** PROMPT **
Copy out only those lines running from the line with "Open the end date calendar picker" to the end of the listing, keeping each one exactly as it is.

** RECORDS FOR THE TASK **
"""

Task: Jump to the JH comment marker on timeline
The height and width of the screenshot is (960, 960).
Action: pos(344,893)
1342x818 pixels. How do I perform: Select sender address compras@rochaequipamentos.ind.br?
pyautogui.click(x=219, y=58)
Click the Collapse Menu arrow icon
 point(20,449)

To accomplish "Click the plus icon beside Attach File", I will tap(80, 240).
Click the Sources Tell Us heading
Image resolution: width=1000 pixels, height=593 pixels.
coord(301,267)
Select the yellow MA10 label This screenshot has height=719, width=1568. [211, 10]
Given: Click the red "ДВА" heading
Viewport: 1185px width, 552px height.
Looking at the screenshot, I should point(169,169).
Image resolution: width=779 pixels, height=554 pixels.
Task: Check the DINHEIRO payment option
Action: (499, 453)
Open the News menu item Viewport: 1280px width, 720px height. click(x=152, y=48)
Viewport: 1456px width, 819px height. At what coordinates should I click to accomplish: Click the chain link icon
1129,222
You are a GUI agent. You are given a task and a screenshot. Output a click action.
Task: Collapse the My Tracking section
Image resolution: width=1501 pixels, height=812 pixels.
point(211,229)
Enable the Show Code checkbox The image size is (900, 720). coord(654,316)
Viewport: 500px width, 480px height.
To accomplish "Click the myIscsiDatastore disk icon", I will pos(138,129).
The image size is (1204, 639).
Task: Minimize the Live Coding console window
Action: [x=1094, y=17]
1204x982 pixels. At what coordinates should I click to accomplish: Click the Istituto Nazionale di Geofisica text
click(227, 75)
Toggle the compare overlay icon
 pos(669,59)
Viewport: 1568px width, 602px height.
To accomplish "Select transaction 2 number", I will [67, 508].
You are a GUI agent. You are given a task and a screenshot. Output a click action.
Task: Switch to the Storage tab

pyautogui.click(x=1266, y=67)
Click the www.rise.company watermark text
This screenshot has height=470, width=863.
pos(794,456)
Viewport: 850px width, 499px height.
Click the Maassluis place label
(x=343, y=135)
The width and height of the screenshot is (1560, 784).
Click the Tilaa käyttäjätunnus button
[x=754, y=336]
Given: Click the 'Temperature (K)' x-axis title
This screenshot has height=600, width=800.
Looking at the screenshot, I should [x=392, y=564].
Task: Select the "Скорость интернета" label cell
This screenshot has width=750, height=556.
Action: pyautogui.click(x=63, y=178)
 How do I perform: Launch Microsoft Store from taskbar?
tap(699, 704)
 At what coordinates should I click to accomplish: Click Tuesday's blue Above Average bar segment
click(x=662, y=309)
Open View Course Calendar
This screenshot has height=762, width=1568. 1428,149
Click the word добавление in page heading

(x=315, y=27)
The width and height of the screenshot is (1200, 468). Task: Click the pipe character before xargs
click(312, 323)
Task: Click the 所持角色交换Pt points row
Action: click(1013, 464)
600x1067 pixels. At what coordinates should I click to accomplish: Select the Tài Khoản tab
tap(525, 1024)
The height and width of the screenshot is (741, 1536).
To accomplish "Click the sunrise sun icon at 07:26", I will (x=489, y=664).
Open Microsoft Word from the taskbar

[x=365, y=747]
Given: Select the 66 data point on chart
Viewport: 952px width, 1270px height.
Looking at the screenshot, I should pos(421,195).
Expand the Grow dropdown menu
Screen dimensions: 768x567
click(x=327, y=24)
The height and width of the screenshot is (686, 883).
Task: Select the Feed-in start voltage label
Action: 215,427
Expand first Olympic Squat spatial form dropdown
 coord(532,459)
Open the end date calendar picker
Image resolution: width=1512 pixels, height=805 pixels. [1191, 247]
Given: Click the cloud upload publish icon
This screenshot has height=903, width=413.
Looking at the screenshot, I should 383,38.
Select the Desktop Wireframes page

"""

** WRITTEN ANSWER **
Open the end date calendar picker
Image resolution: width=1512 pixels, height=805 pixels. [1191, 247]
Given: Click the cloud upload publish icon
This screenshot has height=903, width=413.
Looking at the screenshot, I should 383,38.
Select the Desktop Wireframes page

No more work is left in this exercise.